In 2001 Marburger took the most controversial job of his career when he became science adviser to US President George W Bush. Many in the science community were outraged that he was joining an administration they saw as harmful to science. The psychologist Howard Gardner from Harvard University even labelled him a “prostitute”. “That doesn’t bother me much,” he told me at the time – and I was relieved to hear that final word, revealing him to be not infinitely unflappable, but human after all.

Marburger preferred to be productive rather than get fired, setting out to improve co-ordination between the various government agencies that approve and handle science, and emphasize the brighter side (see Physics World November 2008 pp16–17, print edition only). A genial analogy is that he was fixing an under-utilized office, preparing it for a more appreciative administration to come. A more extreme view is that he was in the morally ambiguous, but defendable, position of a collaborator, trying to do bits of good while working for a superior whose actions he could not alter.

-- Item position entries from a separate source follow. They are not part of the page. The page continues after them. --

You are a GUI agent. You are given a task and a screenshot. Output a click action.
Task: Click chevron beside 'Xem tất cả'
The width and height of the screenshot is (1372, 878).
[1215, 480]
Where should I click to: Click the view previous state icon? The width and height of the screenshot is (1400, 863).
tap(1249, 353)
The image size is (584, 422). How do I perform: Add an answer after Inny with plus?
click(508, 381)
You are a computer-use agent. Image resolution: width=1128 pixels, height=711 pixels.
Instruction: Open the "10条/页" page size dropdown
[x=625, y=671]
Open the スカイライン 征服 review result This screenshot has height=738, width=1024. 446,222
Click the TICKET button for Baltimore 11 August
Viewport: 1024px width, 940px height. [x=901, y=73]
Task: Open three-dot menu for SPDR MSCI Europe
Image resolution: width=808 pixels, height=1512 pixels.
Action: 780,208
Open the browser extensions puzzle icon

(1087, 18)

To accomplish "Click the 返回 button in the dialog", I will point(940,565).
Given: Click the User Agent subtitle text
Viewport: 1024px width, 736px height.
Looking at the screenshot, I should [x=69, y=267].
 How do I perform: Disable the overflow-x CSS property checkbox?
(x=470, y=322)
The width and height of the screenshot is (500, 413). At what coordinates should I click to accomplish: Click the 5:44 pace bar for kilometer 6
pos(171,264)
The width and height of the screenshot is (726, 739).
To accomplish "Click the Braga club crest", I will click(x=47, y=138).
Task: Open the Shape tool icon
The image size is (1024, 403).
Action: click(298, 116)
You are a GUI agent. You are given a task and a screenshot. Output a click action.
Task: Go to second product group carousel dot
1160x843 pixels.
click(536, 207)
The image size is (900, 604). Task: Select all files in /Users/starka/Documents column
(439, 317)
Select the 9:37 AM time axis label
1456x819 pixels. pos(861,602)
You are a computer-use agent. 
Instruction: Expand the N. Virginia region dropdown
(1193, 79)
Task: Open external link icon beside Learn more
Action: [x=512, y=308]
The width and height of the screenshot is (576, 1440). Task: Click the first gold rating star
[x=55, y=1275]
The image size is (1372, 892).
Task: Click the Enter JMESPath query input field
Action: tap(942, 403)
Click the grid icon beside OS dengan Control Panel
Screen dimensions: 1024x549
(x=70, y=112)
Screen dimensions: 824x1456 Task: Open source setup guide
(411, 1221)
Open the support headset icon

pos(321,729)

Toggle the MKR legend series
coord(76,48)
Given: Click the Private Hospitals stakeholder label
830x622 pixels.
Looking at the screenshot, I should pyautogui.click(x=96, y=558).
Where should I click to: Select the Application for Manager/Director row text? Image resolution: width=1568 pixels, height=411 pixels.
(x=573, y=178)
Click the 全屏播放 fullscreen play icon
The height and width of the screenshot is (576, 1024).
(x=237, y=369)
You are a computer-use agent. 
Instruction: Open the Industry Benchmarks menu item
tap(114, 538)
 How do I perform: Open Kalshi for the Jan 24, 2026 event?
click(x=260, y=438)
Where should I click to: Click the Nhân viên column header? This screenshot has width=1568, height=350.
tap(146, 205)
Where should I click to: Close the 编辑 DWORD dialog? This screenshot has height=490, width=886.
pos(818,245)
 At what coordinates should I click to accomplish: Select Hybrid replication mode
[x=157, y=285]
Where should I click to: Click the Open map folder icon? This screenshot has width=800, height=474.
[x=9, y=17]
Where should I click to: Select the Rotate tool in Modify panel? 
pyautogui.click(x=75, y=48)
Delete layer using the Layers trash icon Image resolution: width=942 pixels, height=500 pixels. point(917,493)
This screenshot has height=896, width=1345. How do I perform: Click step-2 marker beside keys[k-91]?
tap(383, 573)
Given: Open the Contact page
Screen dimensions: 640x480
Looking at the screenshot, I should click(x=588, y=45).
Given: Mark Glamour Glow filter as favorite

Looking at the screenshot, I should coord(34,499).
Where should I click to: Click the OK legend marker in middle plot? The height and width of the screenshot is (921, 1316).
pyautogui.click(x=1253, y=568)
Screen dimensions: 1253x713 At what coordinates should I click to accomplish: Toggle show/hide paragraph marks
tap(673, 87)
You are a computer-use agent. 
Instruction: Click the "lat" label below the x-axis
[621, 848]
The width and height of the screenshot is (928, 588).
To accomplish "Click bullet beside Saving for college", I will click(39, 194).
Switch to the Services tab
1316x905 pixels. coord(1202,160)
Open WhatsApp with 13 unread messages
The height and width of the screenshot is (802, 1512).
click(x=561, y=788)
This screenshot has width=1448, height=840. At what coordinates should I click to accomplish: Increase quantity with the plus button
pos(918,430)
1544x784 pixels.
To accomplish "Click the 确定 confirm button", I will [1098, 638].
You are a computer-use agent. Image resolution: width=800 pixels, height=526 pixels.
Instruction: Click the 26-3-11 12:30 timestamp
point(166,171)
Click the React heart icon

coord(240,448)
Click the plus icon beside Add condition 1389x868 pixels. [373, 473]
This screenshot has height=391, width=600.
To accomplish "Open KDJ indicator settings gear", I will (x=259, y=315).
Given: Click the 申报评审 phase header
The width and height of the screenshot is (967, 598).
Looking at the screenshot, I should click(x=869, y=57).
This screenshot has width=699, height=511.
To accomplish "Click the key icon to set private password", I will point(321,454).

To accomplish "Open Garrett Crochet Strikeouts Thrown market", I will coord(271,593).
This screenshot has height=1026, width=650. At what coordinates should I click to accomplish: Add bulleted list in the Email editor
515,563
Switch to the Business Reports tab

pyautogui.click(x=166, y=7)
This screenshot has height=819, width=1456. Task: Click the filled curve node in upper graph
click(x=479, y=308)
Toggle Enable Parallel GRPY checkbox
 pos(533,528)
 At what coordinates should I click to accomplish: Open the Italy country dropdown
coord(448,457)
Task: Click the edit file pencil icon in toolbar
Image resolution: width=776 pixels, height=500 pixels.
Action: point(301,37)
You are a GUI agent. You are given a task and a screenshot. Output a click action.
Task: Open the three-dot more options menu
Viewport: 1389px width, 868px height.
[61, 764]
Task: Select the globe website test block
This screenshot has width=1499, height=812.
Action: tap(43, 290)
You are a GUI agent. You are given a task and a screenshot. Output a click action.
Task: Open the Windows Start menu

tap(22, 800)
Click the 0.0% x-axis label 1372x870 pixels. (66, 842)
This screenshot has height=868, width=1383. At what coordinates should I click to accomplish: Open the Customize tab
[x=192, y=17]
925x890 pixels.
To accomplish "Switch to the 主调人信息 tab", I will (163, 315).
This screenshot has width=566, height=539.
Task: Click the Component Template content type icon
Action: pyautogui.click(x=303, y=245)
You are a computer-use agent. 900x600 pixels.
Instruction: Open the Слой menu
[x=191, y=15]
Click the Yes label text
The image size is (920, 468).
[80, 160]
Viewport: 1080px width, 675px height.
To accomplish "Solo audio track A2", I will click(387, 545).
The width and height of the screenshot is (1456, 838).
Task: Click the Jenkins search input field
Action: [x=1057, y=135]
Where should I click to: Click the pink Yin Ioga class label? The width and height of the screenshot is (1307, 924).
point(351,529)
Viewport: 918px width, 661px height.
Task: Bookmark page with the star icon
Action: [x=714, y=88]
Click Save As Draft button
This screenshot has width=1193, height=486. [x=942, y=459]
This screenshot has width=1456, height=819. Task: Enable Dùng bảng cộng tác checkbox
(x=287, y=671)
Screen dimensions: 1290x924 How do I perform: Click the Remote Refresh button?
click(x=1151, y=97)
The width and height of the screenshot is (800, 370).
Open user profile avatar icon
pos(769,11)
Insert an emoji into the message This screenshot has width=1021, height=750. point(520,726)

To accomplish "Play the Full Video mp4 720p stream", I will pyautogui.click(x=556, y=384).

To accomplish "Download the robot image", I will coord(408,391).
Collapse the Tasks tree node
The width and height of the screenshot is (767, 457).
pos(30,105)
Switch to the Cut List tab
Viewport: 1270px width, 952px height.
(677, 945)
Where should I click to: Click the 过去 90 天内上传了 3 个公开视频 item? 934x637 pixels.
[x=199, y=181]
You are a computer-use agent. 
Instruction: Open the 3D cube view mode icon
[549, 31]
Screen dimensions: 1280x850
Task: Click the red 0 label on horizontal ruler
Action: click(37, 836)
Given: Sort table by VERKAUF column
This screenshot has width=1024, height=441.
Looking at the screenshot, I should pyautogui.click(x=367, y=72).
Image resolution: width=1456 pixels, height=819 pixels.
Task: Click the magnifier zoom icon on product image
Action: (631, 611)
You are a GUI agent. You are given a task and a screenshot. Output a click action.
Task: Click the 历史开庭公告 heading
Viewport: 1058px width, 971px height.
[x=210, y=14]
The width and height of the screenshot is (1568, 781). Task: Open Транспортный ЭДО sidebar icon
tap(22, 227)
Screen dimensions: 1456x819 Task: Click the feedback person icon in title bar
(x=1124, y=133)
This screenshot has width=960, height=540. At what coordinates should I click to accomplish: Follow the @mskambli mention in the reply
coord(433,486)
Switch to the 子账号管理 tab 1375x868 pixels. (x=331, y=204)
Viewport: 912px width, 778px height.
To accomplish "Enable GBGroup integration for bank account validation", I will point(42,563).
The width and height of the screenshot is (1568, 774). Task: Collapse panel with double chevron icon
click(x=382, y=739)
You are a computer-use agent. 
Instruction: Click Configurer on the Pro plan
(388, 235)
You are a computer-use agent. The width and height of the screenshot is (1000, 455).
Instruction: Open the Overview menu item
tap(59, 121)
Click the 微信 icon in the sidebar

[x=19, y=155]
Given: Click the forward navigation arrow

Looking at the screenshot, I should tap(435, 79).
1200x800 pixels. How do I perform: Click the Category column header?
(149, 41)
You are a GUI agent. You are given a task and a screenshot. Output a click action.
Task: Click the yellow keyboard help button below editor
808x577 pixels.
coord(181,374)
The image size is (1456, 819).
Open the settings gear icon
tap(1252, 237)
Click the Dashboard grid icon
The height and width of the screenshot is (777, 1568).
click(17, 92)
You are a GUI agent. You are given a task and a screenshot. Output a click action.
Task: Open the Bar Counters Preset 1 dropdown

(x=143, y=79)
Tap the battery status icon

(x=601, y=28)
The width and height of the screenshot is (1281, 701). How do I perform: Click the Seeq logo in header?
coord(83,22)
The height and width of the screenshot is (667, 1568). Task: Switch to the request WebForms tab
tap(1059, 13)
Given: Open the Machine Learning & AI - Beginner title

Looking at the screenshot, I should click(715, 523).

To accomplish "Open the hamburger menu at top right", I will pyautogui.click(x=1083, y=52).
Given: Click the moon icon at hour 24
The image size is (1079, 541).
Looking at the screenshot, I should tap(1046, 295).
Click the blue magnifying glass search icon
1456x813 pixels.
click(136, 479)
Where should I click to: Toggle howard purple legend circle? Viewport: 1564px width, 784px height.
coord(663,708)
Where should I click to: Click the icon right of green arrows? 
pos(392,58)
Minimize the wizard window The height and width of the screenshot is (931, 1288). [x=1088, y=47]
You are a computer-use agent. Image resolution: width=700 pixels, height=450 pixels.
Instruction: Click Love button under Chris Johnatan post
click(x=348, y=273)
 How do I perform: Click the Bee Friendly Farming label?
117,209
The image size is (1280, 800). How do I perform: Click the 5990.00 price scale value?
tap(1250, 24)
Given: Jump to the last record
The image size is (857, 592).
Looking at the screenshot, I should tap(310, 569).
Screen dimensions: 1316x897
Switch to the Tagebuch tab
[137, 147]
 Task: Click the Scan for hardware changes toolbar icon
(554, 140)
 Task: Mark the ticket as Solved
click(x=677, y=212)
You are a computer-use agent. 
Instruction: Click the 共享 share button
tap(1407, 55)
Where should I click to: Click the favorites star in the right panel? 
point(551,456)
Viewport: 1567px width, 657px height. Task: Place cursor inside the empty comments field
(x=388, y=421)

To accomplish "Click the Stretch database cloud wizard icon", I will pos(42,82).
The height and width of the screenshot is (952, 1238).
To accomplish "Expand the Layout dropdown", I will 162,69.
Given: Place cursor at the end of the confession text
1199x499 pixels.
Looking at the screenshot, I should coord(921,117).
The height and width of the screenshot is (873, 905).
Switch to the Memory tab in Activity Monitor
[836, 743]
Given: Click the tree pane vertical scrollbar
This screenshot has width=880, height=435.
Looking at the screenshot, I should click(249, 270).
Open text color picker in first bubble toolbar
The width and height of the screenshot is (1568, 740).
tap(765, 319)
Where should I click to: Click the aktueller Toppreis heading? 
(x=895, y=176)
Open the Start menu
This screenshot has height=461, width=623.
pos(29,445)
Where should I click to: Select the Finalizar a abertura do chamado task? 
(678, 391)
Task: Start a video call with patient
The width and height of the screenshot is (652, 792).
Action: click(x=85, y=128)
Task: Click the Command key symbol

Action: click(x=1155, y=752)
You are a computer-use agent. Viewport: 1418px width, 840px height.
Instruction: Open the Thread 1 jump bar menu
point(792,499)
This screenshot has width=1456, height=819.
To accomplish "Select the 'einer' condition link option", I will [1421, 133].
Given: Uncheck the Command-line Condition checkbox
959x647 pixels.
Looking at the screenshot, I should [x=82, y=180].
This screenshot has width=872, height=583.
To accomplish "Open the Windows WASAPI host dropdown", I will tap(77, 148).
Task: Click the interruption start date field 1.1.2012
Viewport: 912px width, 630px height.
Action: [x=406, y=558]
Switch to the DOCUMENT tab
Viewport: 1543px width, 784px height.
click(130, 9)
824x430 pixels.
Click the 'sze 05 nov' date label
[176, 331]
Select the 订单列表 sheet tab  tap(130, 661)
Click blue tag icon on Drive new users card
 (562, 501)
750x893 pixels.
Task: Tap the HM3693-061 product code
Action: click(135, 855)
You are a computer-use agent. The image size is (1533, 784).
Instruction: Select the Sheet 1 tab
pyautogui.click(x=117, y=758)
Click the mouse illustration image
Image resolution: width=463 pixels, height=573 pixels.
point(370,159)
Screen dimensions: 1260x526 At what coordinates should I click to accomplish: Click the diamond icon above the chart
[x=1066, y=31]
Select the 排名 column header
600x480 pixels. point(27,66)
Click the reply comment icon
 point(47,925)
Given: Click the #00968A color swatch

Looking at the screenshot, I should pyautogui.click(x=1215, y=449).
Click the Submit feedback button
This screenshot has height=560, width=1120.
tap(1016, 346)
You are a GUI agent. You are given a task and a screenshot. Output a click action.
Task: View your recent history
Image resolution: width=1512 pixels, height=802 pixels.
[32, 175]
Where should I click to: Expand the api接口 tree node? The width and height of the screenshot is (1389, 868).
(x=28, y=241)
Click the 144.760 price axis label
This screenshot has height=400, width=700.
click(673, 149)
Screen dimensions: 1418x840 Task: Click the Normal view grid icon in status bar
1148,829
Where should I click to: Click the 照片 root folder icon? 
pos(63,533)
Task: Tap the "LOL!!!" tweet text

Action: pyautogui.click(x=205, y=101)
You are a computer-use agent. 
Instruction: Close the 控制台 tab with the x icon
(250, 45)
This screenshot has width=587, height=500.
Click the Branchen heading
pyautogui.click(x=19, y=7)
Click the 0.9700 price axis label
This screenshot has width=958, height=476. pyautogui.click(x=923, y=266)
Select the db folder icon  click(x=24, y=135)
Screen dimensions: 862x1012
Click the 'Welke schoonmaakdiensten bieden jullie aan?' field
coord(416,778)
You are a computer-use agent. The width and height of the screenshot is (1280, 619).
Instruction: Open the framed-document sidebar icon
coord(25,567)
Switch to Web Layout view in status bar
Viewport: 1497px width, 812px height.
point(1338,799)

Friends often asked Marburger how, in these roles, he could stand the vociferous criticism from those who failed to appreciate what he was doing. He once pondered that question in his diary. He wrote of building a harpsichord, restoring a vintage car and designing his home using an architectural computer program – all pursuits that juggled complex elements in ways he found soothing. He finally decided his most satisfying pursuit was physics. “Physics has been the main stabilizer of my life,” he wrote.

The critical point

Marburger constantly sought better ways for science administrators to cope with the absence of such a fourth wall. Frustrated at how much science policy is dominated by advocacy, he co-edited a book, The Science of Science Policy, that outlined a framework for this new discipline. He also authored a book about quantum mechanics, Constructing Reality, that is to appear this month, and started a book about his experiences as a science administrator.

In it he would have criticized those who dream of removing decisions about scientific facilities from the public arena. He would have warned that critics would then just turn their fire on that reinstated fourth wall. The only way, in a democracy, is to do what he did at Shoreham, Brookhaven and the White House: tell the story of what is happening in as big a context as possible. If you do so carefully, the wise decision becomes obvious.